Bambini e adolescenti con queste malattie sono portatori di disabilità complesse con ripercussione sugli aspetti neurologici, neuropsicologici e psichiatrici e ricadute su tutte le funzioni adattive, alcune come esito biologico della malattia, molte altre a causa dell’isolamento e delle difficoltà che sperimentano nella vita di tutti i giorni.
“Per colmare questa vuoto – continua Vigevano – l’Irccs San Raffaele ha attivato di recente un poliambulatorio che, in collaborazione con i pediatri di base, si pone come obiettivo di intercettare precocemente i disordini del neuro sviluppo, garantendo prestazioni a prezzi etici anche per patologie quali i disturbi del sonno, la cefalea, i disordini del movimento, i disturbi specifici di apprendimento”.

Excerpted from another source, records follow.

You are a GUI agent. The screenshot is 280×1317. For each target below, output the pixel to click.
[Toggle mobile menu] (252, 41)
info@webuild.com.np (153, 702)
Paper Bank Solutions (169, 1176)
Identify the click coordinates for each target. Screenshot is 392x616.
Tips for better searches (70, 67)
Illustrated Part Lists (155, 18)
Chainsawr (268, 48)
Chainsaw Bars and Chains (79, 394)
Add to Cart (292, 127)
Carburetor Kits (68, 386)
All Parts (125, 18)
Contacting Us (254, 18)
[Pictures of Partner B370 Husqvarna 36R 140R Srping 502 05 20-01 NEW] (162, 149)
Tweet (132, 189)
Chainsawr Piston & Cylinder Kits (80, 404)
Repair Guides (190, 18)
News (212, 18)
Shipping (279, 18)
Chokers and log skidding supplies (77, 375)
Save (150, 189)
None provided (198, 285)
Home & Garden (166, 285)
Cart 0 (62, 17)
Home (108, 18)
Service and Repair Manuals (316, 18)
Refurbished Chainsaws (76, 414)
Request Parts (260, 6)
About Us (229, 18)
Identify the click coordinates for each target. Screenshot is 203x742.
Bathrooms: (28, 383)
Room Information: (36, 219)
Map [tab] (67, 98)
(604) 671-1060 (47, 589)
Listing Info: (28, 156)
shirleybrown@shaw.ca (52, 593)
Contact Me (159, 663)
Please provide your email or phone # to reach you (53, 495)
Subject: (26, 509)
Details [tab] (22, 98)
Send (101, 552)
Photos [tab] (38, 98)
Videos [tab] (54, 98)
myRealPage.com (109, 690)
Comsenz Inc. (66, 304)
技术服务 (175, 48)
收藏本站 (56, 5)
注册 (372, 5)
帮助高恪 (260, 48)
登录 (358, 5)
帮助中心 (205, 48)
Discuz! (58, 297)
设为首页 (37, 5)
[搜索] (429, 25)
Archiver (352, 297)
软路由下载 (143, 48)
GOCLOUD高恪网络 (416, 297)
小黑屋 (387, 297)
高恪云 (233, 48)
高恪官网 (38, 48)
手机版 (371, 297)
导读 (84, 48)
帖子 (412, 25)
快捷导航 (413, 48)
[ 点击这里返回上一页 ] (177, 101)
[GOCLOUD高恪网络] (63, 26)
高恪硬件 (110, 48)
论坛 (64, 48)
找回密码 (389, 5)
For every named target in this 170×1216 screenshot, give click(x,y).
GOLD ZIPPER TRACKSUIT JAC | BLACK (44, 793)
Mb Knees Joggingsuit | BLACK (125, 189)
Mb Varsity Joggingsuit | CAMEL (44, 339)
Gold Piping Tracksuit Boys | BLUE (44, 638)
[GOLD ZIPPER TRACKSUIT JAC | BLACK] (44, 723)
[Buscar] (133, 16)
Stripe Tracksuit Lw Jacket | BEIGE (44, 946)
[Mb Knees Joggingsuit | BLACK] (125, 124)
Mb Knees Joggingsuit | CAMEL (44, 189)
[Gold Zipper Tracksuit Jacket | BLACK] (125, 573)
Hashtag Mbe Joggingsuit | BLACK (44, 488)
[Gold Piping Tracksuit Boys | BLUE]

Pelle sotto il microscopio
Non solo: ben 3.000 malattie rare sono dermatologiche. Pensiamo alle ittiosi, ma anche alle epidermolisi bollose ereditarie, alla neurofibromatosi, a pemfigo e pemfigoidi. Se ne parlerà nel corso del convegno organizzato dall’Istituto Dermopatico dell’Immacolata (Idi) di Roma e in programma il 3 marzo.
Lo studio e la cura dei pazienti affetti da malattie dermatologiche rare sono da sempre una priorità dell’Istituto specializzato nella ricerca e cura delle patologie della pelle che “dal 2017 fa parte della rete ERN-Skin (European Reference Network-Skin), una rete che coinvolge ben 56 Istituzioni sanitarie europee, ospedali e policlinici universitari, specializzate in malattie rare”, ricorda Anna Rita Panebianco, direttore sanitario dell’Idi.
“L’alleanza tra Istituzioni, medici, ricercatori, associazioni e pazienti è un passaggio fondamentale per risolvere quelle criticità ancora in essere che non consentono di affrontare adeguatamente i bisogni dei pazienti”, evidenzia Biagio Didona del Centro malattie dermatologiche rare dell’Idi, convinto dell’importanza di “un colloquio costante, oserei dire quotidiano, con le Associazioni che rappresentano i pazienti, anche per sensibilizzare sempre di più l’opinione pubblica”.
Se uniti si vince, la comunione d’intenti che traspare da associazioni, industria, esponenti della ricerca e clinici fa ben sperare per il futuro delle persone con una malattia rara.